Horizon Schools Weight gain, irregular sleep, less time for active play and even compromised school performance can all be outcomes for a child who spends in inappropriate amount of time on Gameboy and other computer games.

For a child, computer control is something that must be learned. The tween years make emotional and physical demands on kids, and some respond by turning to their favorite games, where they always feel in control. But when the child chooses recreation over responsibilities, it’s time for you as a parent to step in and help.

The American Academy of Pediatrics recommends a maximum of two hours a day for TV, gaming and other passive activities. What are your options?

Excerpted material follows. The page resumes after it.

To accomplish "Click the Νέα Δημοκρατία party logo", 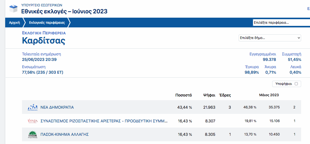I will pyautogui.click(x=32, y=107).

  • Set a schedule. Make it clear where your child’s priorities must be. Homework and extracurricular activities take precedence, as do household responsibilities and even socializing with the family over dinner. If your child has fulfilled his priorities, you may reward him with some game time. Conversely, you can cut his time if his behavior doesn’t correspond to expectations.
  • Use an egg timer. Put an egg timer next to the computer and have your child watch you set it. This low-tech option lets everyone count down the time together, and when you add minutes to reward good behavior, the timer just reinforces the good news. Just be sure to keep an eye on crafty kids who will reset the timer when your back is turned.
  • Limit computer access. You can purchase and download software that times and limits a child’s access to the computer. This may be the option if your child has problems sticking with an agreed-upon schedule.
  • Offer alternatives. Sometimes it’s not enough to just tell kids to find something to do. If your child lacks social motivation, take him and some friends to a basketball court, bowling alley, community pool or whatever attracts the best response. Getting kids out and interacting gives them much-needed socialization.